Records for this task
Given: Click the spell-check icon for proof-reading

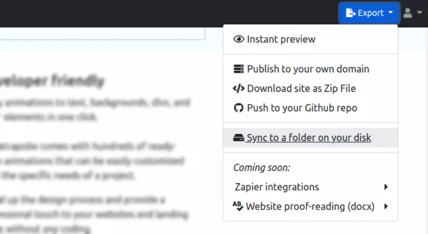Looking at the screenshot, I should (238, 207).
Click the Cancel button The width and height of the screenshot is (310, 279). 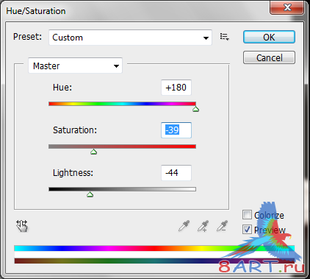269,57
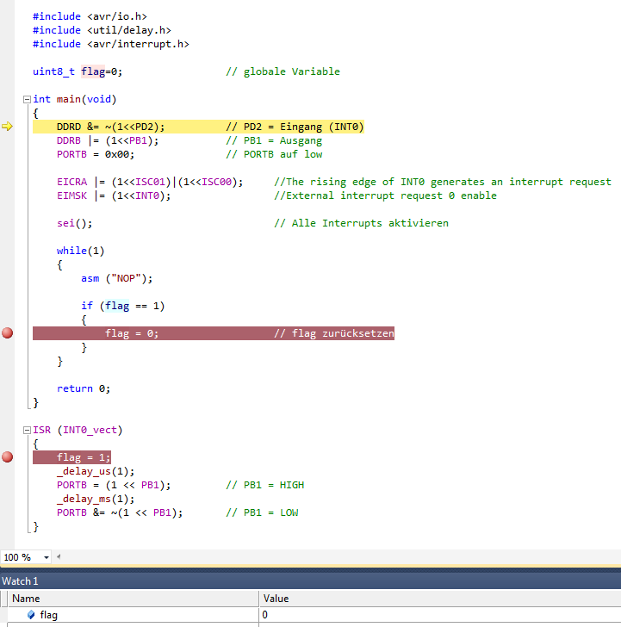This screenshot has height=627, width=621.
Task: Click the Name column header in Watch
Action: point(26,598)
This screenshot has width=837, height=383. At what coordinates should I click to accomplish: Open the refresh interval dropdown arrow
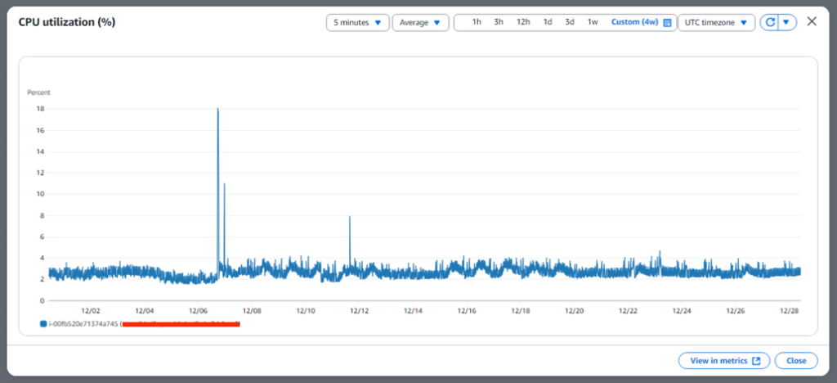[x=787, y=23]
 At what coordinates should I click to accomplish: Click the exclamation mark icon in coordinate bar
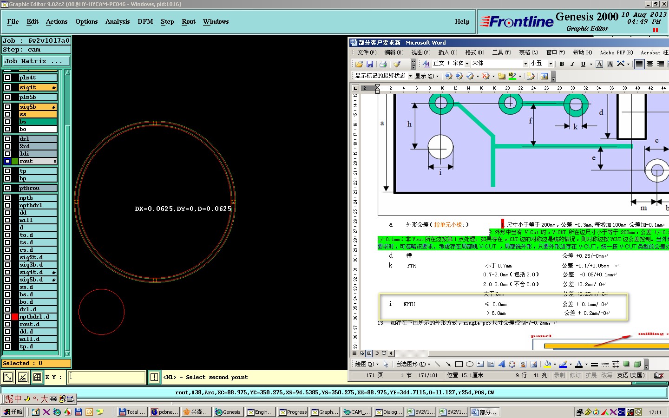(154, 377)
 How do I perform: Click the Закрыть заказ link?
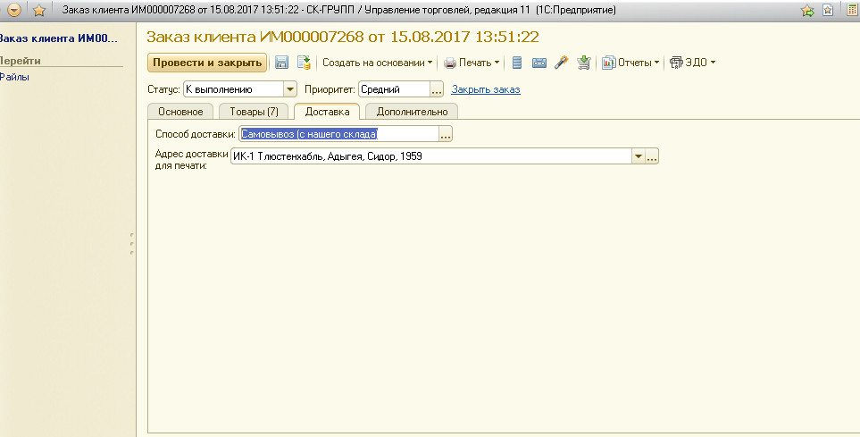[486, 89]
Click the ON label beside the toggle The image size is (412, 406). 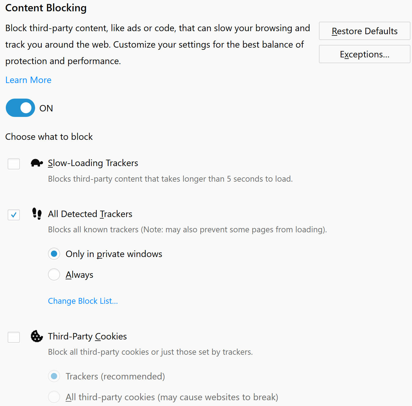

Aim of the exercise
Go to the line that contains "This screenshot has width=837, height=383." and copy it and every line after it through the end of the entries, exactly, without the pictures.

Result
This screenshot has width=837, height=383. At what coordinates should I click to accomplish: Open the refresh interval dropdown arrow
[x=787, y=23]
 At what coordinates should I click to accomplish: Click the exclamation mark icon in coordinate bar
(154, 377)
 How do I perform: Click the Закрыть заказ link?
[486, 89]
Click the ON label beside the toggle The image size is (412, 406). 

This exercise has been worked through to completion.